ハイテクというと、もちろん最速であるということが一番の関心事でしたが、最近は「快適性の向上」があげられ、それ以上の関心事が「環境性能の向上」ということで、環境への適合、省エネルギー化の推進があります。「N700系」は、東海道・山陽新幹線直通用車両として最速を目指す(速達化)ことに加え、それとは一般的にはトレードオフの関係にある車内快適性、環境適合性、省エネルギー化をも最新の技術を採用することにより両立化を図った、トータルバランスの極めて優れた車両なようです。まず、車両間に全周ホロを採用するとともに、床下機器の低騒音化などにより、車外騒音の低減を図ります。そして、通常のブレーキ力は全て電力回生ブレーキで賄う方式を採用することにより、大幅な省エネルギー化を実現します。知恵は、採算、効率に使うよりも、地球のために使ってほしいものです。
いろんな技術のおかげで環境改善の可能性が見えてきているのはすごいことだと思います。それに対して、私たちは、というより私自身は、これ以上環境が悪くならないようにできることを何でもいいから始めなければと考えさせられました。あまり大きなことをやろうとせずに、気になるところ、小さなことからやっていこうと思います。技術に期待しながら個人でできることをやっていく、これもバランスかなと思っています。

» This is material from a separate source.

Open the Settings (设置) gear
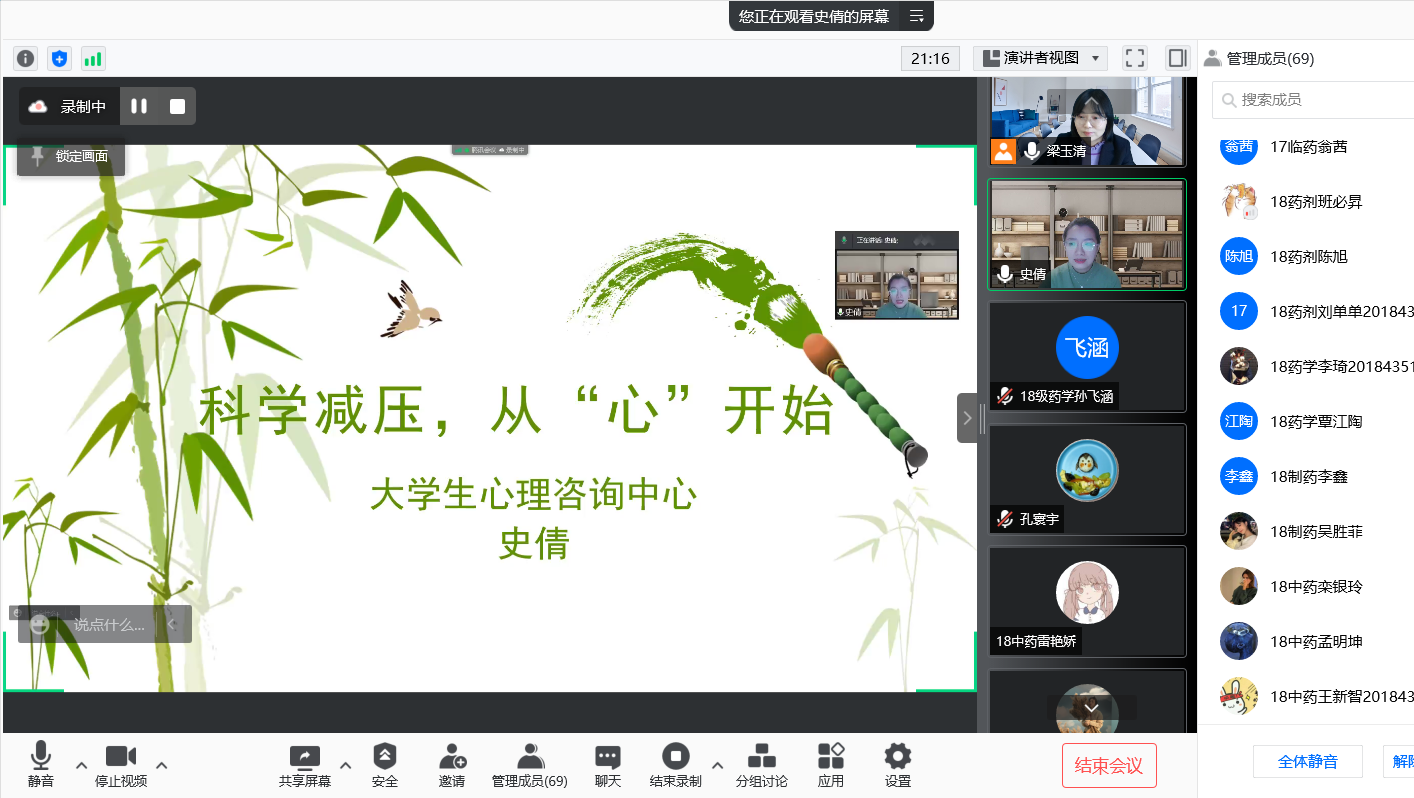 click(897, 765)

今日は不調だ、と言う時の「不調」」とはカラダを構成する各要素の調和がとれていない、つまりバランスが崩れていることを表します。不調が悪化すると病気になります。人間が取り巻く環境に対して人類史の中でもっとも影響を与えてきたのが産業革命以来今日至るまでの間の時間です。その影響の結果は私たちが見聞き知ったとおりです。化石燃料が「温暖化」の原因と言われています。またその枯渇も懸念されています。一方で原子力や太陽光、そして今日のブログの「バイオマス」が注目を浴びてきています。ポスト石油を目指していろいろな燃料が実験されています。良いことだとは思いますが、何にするにせよ「バランス」を大切にしてほしいと思いました。